SOLVED Harddrive issue, possibly drive going bad?

Status
Not open for further replies.

steven6282

Dabbler
Joined
Jul 22, 2014
Messages
39
I wanted to ask you guys here and see what y'all think. I've got a relatively new nas server (about one month old). It's got 6 x 4TB WD Red drives in it configured in RAIDZ2. I have a PlexMediaServer running on the box as well. Today I started having the problem that when clicking Play on something it would take 10 to 15 seconds to actually change screens and start playing the video. Also I noticed browsing the CIFS shares on my windows desktop was responding slow.

So at first I thought something must be up with the network connection (I'm using a 4 port LACP on this box btw). So I rebooted my networking equipment, and that didn't do any good. So I then rebooted the NAS box. No flags came up on anything I saw during reboot, so once rebooted I went to unlock my storage array (it's encrypted) and it seemed to hang there after giving the little created geli decryption messages on the console. After 10 minutes (that is not an exaggeration it was really 10 minutes according to timestamps in the log) it finally unlocked the drive and proceeded through restarting my services and jails and such.

So.. I figured this obviously isn't a networking issue and started poking around more. I checked and all the smart tests have been passed (I have a short self test set to run daily and a long test once a week). So I just hit the drives with a smartctl -H, and ada4 is consistently taking 10 to 15 seconds to respond (all the other drives take < 1 second)

So I think I found the culprit to the problems... I'm just not sure if this is a sign of a drive failing or if some other weirdness is going on. I ran a short test on the drive and it passed, I've got a long test running now. I'm not extremely fluent with the smart utility to know if there is any other kind of test I should run, or if there is anything in particular to look for besides the line that says test result: PASSED.

Looking for any advice. Also, if it is likely to be a drive going bad, is there any particular guide I should follow for replacing it? I'm sure there is something in the manual but I haven't checked yet, wanted to post this first. Just don't want to replace it and screw up and wipe my array lol, most of my data is still on my old nas that I haven't reformatted yet, but I do have about 400 GBs of downloaded data that isn't on the old one atm =p

Thanks!
 

cyberjock

Inactive Account
Joined
Mar 25, 2012
Messages
19,525
First I'd post the full output of thedisk in question. The disk may not be bad, but there may be some kind of communication problem.

Second, FreeNAS version would be helpful.

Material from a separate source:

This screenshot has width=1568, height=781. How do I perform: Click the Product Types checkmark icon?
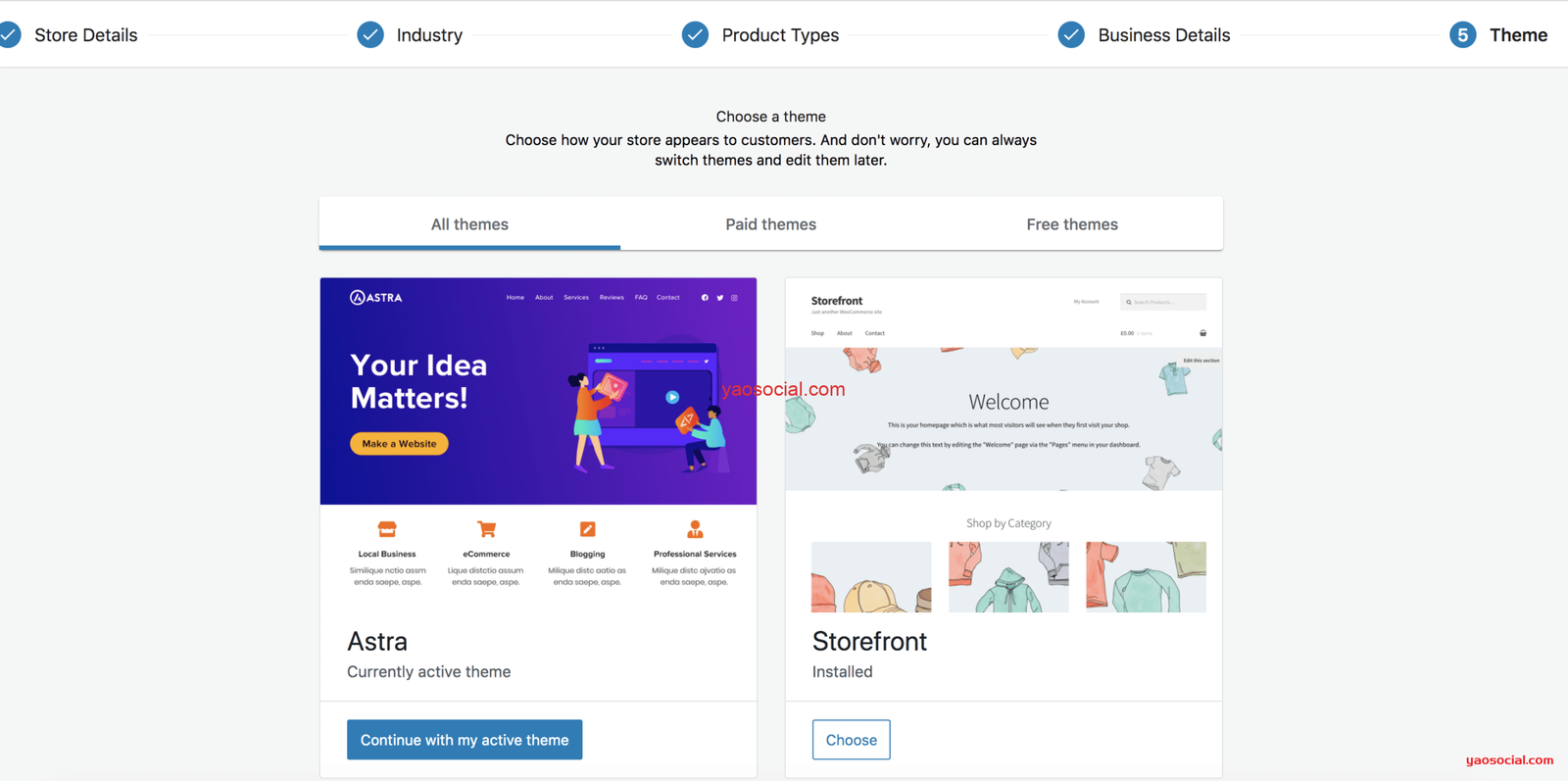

Third, your hardware would be helpful.

Fourth, a copy of your debug file would be helpful. ;)
 

steven6282

Dabbler
Joined
Jul 22, 2014
Messages
39
The full output of what? The smart test? Which one, long or short or some other variation? I'm attaching a copy of the current output of smartctl -a /dev/ada4, if something different is needed let me know please.

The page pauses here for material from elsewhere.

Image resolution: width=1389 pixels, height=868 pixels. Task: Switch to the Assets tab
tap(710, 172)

Freenas build is: FreeNAS-9.2.1.6-RELEASE-x64 (ddd1e39)

Hardware:
A1SAM-2550F motherboard
16GB ECC Unbuffered Memory
6 x 4TB WD Red drives in RAIDZ2
4GB USB Flash drive for Freenas system

I've attached the debug file as well.
 

Attachments

  • debug-freenas-20140902115455.tgz
    439.2 KB · Views: 283
  • ada4_smart.txt
    6.1 KB · Views: 303

cyberjock

Inactive Account
Joined
Mar 25, 2012
Messages
19,525
Your UDMA count is very high for a drive with just over 1000 hours on it. That's usually an indicator of bad SATA cable.

A quick glance shows everything else as okay. So try swapping out the SATA cable for that disk and see if that fixes it. ;)
 

joeschmuck

Old Man
Moderator
Joined
May 28, 2011
Messages
10,996
While you're swapping out the SATA cable fora different one, did you recently make any changes to your network/FreeNAS system? Recently could be as far back as a week ago. I too think the SATA cable is the first place to check but it could be something else too.

Alternately if changing the cable didn't fix it, try to move it to a different SATA port. And lastly, your other drives, when you ran "smartctl -a /dev/adax" on them, did you find UDMA values other than zero?
 

steven6282

Dabbler
Joined
Jul 22, 2014
Messages
39
I'll try the SATA cable tonight when I get home and report back if it makes a difference or not. I'm assuming ada4 should be SATA4 on my motherboard? I labeled the cables to their matching port number so hopefully that is the case lol. If it isn't I'm going to have to figure out which drive it is. The smart report gives the serial numbers so I can figure it out based on that.. just a bit of a pain since it's not a hot swap system and I can't see the drive serial numbers without removing them from their trays hehe.

I haven't made any changes recently to any hardware / network gear. I added a couple of ZFS Datasets a few days ago to FreeNas, if that counts as relevant changes hehe.

I don't have another Sata port to move to atm hehe, if I had to try that I would have to get a Sata controller card, motherboard only has 6 ports on it and I've got 6 drives.

I did just recheck the other 5 drives and none of them show any UDMA errors.
 

gpsguy

Active Member
Joined
Jan 22, 2012
Messages
4,472
No, you can't assume that they are they same - many users have been burnt by trying that when a drive has failed, only to find they removed the wrong hard disk.

Serial number is the best way. Many of label the visable end of the hard disk, so we can easily identify a drive.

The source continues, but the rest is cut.